This gap, this in between, has long since been an attractor of the conscious realm. This is not without its irony: such conscious agitation of the mind about the space between worlds where conscious agitation cannot be. The more we think of it, perhaps, the farther we push it away. Yet, nevertheless, here I am in contemplation of the shape of the shapeless, the breadth and depth of the amorphous, the texture of the inside of something I cannot ever reach, here, now, as I can write or as I can think it.

There are gaps in between sleep states, within and in between woken meditations, in between our woken autotelic states. There are gaps within the automatic functions that we fall through. Within all these, we may find the slight embodiment of words or ideas we laboured through; the deeply buried reaction that we never knew to be there, to conspire to catch us off-guard; the sensation on the skin, half-remembered, half-conjured; the name of someone sought amongst a city, half-formed, half-lit.

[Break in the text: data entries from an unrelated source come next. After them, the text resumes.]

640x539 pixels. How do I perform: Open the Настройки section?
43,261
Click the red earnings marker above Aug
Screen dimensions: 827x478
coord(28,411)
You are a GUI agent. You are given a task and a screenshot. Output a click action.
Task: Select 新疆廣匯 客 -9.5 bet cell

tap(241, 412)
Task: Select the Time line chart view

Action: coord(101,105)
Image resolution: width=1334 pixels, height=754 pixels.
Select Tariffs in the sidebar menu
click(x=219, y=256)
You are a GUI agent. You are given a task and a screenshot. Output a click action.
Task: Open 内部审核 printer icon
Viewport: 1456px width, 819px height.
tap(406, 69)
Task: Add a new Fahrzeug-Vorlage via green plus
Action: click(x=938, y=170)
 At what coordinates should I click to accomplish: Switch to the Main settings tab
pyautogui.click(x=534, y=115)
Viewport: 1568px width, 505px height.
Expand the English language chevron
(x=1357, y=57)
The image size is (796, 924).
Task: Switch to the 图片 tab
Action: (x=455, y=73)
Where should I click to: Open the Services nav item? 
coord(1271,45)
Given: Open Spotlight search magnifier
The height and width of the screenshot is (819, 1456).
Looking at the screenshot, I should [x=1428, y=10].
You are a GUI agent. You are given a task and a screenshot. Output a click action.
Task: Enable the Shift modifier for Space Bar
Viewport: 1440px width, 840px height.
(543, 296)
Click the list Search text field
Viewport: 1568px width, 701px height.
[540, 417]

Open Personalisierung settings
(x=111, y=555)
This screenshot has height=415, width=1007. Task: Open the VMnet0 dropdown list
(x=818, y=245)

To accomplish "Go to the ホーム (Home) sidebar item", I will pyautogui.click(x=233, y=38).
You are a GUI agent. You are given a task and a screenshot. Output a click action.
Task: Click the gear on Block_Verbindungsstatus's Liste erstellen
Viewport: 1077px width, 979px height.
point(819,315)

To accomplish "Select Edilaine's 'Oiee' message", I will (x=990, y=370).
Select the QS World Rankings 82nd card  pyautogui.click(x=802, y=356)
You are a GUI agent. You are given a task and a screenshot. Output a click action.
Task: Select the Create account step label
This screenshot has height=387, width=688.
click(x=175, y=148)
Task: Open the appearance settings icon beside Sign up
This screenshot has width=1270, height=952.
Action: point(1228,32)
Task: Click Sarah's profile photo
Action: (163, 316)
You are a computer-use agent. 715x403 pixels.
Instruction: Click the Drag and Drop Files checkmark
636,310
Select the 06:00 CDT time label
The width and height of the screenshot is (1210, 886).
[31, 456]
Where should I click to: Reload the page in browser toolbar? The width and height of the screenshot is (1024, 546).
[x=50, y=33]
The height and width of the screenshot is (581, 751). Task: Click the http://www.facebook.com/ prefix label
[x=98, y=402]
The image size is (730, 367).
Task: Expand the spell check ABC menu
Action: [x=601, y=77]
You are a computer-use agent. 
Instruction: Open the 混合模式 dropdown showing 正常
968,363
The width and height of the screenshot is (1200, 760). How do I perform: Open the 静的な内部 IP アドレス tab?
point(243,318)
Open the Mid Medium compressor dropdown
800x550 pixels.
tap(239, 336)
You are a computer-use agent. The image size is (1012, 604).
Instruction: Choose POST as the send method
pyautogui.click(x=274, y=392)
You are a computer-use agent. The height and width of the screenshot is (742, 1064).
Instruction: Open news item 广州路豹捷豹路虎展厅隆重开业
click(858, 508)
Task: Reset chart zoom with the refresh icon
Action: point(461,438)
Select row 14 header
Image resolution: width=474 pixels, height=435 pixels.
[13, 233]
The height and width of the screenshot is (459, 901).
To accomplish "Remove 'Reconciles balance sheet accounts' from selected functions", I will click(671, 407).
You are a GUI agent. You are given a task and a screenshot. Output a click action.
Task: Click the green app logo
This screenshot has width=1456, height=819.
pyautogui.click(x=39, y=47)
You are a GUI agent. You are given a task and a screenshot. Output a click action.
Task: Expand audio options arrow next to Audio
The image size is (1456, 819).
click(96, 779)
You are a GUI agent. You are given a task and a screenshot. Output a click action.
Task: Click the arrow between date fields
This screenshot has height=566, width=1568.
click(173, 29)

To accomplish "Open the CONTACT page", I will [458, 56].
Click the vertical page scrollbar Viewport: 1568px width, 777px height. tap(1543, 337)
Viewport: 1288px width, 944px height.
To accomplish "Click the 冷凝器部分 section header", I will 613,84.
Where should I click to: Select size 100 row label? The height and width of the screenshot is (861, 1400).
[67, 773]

I drive, I wash, I stand and watch the day. There is a soporific softness to the urgency of the road, the stacking restlessness of the diary, the gathering darknesses of othernesses that could be done; they’re all attended to by the robot core — ticking, processing, clanking quietly deep down beneath. I drive, I wash, I stand and watch the day. I fall between the cracks of worlds.

This, at least, is how this thinking, writing, conscious agitation of the mind presumes it. I can’t tell for sure because I’m not there, for sure, between the cracks, in the gaps, between worlds. I know I surface with words, though sometimes slight; with reactions I didn’t know were there; with sensations whose memories still play upon the skin; with the names and hints of those entrenched in some half-lit, half-formed city.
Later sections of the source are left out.